Ici on ne cache pas ses faiblesses ou ses larmes derrière une virilité feinte, les hommes se maquillent et admettent leur part de féminité, les femmes se révèlent mystérieuses, attirantes même dans la souffrance. Antony porte un regard sombre sur son entourage, l’amour et la mort sont confondues et deviennent la seule fuite possible pour s’évader de sa funeste condition.
Et un propos aussi poignant ne peut être mis en valeur qu’à travers une musique sensible. Ainsi, le piano, les violons et violoncelle s’en donnent à cœur joie pour rendre l’atmosphère du disque mélancolique. Derrière chaque mélodie se détache une certaine sensualité androgyne due à la finesse des compositions et la voix soprano du chanteur, aux intonations proches de celles de Bryan Ferry ou de Chet Baker. Et puis lorsque celle-ci se mélange à celles des invités, les chansons sont de toute beauté. Ainsi sur « You are my sister », Boy George illumine la chanson pour un duo de velours avec Antony. Et des moments d’harmonie et d’éclat comme celui-ci, l’album en regorge. Collaborant aussi bien avec son mentor Lou Reed (« Fistfull of love »), que les fées libres Cocorosie ou les troubadours Rufus Wainwright et Devendra Banhart (« Spiralling »), c’est tout l’esprit du greenwich village qui se dégage de ce disque.

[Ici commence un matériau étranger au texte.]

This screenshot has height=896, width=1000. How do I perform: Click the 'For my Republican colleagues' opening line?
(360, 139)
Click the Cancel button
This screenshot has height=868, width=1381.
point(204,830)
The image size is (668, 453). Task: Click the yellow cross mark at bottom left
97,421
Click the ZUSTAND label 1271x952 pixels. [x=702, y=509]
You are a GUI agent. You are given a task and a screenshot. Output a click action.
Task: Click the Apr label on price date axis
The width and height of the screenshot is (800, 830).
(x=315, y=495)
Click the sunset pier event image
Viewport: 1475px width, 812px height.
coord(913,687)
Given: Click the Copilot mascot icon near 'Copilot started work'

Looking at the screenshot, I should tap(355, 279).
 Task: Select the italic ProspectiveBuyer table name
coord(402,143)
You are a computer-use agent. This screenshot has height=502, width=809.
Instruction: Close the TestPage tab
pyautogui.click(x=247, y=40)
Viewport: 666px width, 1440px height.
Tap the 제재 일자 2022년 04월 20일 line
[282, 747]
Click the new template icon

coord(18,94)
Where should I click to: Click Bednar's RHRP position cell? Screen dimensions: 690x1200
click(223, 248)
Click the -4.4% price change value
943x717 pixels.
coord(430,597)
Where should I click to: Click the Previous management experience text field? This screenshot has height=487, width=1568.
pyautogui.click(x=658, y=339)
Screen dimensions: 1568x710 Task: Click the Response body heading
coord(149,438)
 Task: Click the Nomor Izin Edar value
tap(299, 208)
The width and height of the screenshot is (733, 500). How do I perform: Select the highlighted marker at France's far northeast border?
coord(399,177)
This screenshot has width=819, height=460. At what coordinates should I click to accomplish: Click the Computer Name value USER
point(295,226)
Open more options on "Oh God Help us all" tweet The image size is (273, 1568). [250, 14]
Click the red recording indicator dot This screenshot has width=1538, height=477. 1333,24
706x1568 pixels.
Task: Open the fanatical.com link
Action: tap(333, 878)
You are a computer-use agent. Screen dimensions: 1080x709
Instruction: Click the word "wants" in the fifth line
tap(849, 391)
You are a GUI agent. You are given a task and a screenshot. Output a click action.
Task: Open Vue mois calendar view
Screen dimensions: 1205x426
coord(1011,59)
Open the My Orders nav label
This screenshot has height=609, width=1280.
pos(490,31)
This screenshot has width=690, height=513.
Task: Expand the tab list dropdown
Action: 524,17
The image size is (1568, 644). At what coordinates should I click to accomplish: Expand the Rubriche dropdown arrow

Tant de poésie et de grâce sont réunies dans ces dix compositions qu’il faut être insensible à toute émotion pour ne pas succomber à leurs charmes. Passé le côté sombre et triste que renvoie le disque, I am a bird now est avant tout un chant d’espoir permettant à ses protagonistes de gagner leur liberté même si le prix à payer est la mort. Les chansons « Free at last » et « Bird girl » en sont de parfaits exemples. Ainsi même lorsque la résignation se fait présente, (when she’s calling my name she’s crying mama help me to live) chante Rufus Wainwright sur « What can I do? », le cri du coeur se fait entendre. Derrière ce sentiment de détresse jaillit le plaisir que procure l’amour (Give me a fistfull of love).
Mis en avant par une écriture pop raffinée, on redécouvre un auteur sincère et doté de talent. Et avant qu’il ne quitte le navire, les démons de la dépression n’étant jamais très loin, on a envie d’ouvrir les fenêtres et de crier au monde que cet album est tout simplement beau.